USING THE INFORMATION ::
[A] List every attachment file name that appears in the bug-report thread about tile colors, below.
[B] Continue the bug-report thread about tile colors, below, starting after its last sentence and not drawing on the entries.

EXTRACT TO READ ::
....................

I tried with dither on and off and will attach samples of both.

by pspencer@…, 18 years ago

Attachment: tile_026.png added

this tile has incorrect blue color

by pspencer@…, 18 years ago

Attachment: tile_025.png added

correct tile color

by pspencer@…, 18 years ago

Attachment: tile_026.2.png added

incorrect tile, no dithering

by pspencer@…, 18 years ago

Attachment: tile_025.2.png added

correct color, no dithering

comment:12 by fwarmerdam, 18 years ago

Paul, 

I have analysed your results, and I see you are indeed getting noticably 
different blues in different quantized images.  For instance (153,182,196)
vs. (156,190,220).  I have reviewed the algorithm description in 
gd-2.0.33/gd_topal.c and I think this is essentially inevitable.   You can
read the description in that source file, but basically changes in the data
can result in a large or smaller box being formed for the blue, and the
final color used is the "box center", not the exact color that falls in the
box.

....................

LISTED RECORDS ::

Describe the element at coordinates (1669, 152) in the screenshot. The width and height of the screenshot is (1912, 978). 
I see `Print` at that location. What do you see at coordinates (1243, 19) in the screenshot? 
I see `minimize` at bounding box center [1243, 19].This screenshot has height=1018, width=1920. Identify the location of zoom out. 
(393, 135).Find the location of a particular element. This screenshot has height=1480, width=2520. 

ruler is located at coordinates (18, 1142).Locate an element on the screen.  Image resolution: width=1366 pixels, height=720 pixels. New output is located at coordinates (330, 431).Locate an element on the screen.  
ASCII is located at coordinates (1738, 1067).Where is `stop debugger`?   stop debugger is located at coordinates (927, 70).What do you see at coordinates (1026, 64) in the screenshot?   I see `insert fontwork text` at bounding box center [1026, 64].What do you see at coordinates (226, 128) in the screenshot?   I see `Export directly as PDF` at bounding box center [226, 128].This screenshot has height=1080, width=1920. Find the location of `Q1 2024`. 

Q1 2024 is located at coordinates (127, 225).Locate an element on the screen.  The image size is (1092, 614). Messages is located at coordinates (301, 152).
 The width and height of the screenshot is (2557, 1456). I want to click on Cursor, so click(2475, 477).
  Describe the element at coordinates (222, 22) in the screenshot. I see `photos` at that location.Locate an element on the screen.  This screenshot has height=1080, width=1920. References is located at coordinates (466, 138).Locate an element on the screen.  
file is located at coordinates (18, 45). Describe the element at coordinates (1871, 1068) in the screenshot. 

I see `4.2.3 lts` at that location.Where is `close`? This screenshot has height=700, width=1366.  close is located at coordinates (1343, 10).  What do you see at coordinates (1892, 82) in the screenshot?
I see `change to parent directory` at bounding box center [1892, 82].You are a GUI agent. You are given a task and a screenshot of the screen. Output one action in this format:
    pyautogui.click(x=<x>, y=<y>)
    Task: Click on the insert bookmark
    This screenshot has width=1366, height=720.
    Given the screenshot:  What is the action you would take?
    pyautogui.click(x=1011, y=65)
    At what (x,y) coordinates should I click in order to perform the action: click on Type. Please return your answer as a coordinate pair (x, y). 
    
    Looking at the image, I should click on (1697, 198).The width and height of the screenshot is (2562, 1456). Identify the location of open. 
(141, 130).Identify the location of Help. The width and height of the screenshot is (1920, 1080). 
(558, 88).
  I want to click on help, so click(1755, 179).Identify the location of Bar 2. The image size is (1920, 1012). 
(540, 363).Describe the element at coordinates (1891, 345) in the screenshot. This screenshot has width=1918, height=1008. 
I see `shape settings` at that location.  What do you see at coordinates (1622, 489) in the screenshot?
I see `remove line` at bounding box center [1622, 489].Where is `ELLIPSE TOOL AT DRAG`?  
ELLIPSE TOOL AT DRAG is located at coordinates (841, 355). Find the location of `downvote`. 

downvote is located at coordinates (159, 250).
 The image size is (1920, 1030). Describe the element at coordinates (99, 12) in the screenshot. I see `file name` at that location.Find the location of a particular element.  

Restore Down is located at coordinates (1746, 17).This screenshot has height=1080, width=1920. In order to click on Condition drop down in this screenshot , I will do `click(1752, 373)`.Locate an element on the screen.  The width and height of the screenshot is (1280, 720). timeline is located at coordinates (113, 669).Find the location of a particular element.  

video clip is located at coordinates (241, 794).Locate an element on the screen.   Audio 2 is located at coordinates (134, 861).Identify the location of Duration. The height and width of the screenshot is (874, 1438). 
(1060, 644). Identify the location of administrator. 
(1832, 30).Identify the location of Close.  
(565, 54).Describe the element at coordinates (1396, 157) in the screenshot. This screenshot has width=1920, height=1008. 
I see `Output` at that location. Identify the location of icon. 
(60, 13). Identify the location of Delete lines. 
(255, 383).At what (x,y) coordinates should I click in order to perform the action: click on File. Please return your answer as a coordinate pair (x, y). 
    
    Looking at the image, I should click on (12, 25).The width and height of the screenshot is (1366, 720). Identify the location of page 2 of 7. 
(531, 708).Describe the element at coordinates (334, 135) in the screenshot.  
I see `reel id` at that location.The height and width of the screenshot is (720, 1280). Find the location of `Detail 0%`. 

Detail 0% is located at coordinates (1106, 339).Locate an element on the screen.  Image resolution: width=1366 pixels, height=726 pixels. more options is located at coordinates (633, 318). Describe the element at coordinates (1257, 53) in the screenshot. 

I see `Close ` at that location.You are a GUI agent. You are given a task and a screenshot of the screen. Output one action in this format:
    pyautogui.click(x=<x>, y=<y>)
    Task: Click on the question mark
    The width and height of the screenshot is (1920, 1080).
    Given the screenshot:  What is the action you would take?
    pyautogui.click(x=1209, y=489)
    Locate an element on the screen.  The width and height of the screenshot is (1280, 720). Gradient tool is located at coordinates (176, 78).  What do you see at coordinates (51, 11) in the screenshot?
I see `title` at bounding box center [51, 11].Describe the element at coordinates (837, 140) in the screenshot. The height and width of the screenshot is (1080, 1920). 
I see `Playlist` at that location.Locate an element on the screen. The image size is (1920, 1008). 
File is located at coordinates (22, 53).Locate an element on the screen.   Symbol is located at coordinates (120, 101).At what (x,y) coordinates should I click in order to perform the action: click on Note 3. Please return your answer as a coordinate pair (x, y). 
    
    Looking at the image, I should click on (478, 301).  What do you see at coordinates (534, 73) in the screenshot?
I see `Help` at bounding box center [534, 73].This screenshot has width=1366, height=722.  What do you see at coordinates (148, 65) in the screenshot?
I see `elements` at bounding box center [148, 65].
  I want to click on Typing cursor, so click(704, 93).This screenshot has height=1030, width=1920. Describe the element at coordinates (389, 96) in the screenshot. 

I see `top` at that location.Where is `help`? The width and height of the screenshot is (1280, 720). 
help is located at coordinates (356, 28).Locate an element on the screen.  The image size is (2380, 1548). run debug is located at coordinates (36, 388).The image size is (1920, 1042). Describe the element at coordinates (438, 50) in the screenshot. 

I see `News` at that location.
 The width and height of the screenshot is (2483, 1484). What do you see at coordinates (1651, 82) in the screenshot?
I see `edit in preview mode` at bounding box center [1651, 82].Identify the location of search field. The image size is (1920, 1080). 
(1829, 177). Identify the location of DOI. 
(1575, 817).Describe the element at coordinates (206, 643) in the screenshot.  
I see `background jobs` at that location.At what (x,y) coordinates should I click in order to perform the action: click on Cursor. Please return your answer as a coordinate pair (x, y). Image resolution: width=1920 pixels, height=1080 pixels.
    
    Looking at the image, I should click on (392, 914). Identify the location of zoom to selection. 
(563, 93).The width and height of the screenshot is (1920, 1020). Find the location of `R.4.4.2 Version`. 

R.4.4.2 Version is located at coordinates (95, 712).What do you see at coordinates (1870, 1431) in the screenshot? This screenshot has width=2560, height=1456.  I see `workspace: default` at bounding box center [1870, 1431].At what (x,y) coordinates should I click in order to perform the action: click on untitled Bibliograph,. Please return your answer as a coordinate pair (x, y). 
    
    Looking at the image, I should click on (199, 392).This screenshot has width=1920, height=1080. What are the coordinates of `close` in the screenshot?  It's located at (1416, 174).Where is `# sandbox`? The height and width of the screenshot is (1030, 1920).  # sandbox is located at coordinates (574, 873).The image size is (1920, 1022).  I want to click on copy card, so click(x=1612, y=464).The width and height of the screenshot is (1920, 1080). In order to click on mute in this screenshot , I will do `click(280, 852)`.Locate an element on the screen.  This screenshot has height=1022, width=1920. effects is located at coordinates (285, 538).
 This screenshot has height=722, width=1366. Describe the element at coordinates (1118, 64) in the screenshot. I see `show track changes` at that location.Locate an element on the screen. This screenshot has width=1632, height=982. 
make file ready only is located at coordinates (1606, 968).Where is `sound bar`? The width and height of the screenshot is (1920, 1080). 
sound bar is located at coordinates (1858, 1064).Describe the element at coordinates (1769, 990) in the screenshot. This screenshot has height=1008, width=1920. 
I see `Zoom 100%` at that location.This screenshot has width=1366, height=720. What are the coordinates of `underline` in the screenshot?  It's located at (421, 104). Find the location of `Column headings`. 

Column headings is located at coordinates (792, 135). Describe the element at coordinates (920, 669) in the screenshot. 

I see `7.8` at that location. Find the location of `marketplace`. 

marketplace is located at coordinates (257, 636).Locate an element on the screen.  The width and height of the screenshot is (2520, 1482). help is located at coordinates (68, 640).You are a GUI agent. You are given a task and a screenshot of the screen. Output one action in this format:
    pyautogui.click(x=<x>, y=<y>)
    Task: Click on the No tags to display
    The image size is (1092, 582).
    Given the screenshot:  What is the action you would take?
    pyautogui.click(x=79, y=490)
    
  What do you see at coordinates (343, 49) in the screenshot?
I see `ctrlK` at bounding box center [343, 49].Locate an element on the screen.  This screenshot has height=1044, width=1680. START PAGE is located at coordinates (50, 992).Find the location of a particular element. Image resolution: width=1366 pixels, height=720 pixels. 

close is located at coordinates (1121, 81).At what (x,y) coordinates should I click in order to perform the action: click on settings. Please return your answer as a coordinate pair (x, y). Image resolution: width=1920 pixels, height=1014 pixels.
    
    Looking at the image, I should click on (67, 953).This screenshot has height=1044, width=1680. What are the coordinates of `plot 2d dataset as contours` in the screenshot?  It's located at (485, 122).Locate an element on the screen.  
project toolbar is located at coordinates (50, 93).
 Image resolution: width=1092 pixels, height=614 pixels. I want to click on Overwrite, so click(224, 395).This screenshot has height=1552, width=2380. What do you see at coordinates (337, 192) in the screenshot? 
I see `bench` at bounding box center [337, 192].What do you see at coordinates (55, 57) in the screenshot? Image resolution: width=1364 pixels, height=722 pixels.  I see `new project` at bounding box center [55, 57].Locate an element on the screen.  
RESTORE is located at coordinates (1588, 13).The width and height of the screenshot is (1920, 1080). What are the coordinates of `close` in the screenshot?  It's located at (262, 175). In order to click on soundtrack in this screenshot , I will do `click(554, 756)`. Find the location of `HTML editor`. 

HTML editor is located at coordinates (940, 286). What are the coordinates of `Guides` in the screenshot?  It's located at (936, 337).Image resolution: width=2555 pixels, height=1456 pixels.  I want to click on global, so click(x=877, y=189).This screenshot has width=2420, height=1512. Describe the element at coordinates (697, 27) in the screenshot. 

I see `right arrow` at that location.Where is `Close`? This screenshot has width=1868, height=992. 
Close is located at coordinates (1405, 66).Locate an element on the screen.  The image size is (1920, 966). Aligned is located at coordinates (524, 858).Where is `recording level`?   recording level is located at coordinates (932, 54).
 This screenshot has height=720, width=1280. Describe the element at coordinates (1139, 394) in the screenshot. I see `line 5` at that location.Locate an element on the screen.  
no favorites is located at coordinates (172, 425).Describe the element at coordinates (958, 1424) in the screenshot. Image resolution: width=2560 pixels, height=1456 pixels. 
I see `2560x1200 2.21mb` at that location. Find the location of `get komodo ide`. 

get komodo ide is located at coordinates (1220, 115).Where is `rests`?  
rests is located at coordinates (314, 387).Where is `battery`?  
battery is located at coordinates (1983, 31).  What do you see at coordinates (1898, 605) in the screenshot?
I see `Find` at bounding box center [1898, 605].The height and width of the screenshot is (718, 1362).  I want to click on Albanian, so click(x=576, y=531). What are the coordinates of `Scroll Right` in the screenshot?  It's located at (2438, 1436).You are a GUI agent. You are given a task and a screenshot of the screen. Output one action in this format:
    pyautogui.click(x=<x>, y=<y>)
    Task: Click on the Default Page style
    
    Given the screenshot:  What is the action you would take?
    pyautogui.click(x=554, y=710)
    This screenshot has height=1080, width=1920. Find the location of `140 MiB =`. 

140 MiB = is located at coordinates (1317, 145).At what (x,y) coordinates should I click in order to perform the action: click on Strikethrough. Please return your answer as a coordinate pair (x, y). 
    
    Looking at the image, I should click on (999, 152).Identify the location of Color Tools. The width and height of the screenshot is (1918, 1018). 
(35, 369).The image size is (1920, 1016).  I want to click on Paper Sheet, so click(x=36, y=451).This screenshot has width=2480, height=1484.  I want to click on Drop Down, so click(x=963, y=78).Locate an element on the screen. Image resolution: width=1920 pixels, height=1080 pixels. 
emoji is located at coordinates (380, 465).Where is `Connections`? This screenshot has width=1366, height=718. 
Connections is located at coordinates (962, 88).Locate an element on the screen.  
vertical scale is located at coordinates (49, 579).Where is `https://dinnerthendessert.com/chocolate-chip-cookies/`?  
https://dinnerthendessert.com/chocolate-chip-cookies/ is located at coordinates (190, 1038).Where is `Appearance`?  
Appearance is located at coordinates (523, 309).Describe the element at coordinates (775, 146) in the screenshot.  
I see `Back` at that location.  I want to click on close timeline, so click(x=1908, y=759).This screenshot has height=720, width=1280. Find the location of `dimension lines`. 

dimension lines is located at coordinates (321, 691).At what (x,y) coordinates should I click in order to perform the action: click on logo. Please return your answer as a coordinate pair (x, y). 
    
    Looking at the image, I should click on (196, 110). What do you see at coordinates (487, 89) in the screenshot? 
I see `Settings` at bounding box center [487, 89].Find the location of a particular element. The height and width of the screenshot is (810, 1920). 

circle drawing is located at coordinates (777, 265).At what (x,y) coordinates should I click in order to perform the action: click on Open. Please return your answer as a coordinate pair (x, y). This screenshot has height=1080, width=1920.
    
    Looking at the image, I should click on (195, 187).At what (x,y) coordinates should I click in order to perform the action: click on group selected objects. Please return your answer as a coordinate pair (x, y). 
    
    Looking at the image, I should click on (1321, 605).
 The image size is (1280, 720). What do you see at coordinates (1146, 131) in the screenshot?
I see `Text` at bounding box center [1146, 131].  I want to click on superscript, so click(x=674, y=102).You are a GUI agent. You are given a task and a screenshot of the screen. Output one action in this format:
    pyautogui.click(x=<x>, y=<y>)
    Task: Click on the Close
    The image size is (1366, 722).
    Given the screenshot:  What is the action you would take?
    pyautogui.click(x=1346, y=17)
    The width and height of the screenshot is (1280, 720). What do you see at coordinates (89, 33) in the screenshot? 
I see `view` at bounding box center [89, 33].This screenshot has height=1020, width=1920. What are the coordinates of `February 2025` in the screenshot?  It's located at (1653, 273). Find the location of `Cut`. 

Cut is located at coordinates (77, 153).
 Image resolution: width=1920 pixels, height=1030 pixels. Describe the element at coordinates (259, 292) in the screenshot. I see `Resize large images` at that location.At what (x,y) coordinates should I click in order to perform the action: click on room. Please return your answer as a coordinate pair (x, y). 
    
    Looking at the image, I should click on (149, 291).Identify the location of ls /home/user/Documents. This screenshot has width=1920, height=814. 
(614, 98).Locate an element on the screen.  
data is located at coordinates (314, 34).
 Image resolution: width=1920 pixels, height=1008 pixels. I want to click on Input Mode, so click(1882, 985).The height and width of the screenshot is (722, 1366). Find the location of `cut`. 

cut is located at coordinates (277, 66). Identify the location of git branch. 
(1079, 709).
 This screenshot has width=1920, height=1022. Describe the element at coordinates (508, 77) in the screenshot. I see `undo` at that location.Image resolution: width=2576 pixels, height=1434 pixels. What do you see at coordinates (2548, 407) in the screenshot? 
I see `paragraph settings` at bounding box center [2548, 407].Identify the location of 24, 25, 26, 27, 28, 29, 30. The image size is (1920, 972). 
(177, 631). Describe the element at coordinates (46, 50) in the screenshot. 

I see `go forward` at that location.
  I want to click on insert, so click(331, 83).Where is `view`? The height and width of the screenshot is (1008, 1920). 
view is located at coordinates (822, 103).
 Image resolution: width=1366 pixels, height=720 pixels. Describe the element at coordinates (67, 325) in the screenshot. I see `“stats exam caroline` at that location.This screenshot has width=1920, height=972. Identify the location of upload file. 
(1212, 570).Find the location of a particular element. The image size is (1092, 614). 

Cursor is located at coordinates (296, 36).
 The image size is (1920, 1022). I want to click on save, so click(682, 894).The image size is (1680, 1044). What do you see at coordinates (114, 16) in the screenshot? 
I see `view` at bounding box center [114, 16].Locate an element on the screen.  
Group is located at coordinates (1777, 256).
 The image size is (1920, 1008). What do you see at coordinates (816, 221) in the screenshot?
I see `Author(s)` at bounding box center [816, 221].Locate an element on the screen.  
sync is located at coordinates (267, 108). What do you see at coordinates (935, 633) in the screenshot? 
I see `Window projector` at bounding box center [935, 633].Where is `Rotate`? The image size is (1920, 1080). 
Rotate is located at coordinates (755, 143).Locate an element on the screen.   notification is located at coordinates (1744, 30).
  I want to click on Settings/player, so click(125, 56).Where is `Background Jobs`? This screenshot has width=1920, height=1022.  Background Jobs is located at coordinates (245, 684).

....................

RESPONSES BY TASK ::
[A]
tile_026.png
tile_025.png
tile_026.2.png
tile_025.2.png

[B]
I think per-tile quantization is just inappropriate for ka-map.  What you
really need is a way of providing a color table and force mapserver to 
dither the 24bit data to that color table.  If you had a fixed color table 
you would get dependable mapping to final colors. 

Hmm, actually on reflection, I'm surprised the dithering doesn't mostly
fix this up.  

In any event, I don't believe this represents a problem in mapserver.  I
think it is inappropriateness of per-tile quantization in a tile based
viewer. 

comment:13 by pspencer@…, 18 years ago

What is strange is that the vast majority of the incorrect tile contains the blue.  Note also that the image 
that mapserver renders is actually 16 of those tiles and most are in the ocean.

What would be needed to provide a fixed palette and dither to that?  The fixed palette could easily be 
calculated from the colours allocated in the map file (and the colour tables of image symbols I guess).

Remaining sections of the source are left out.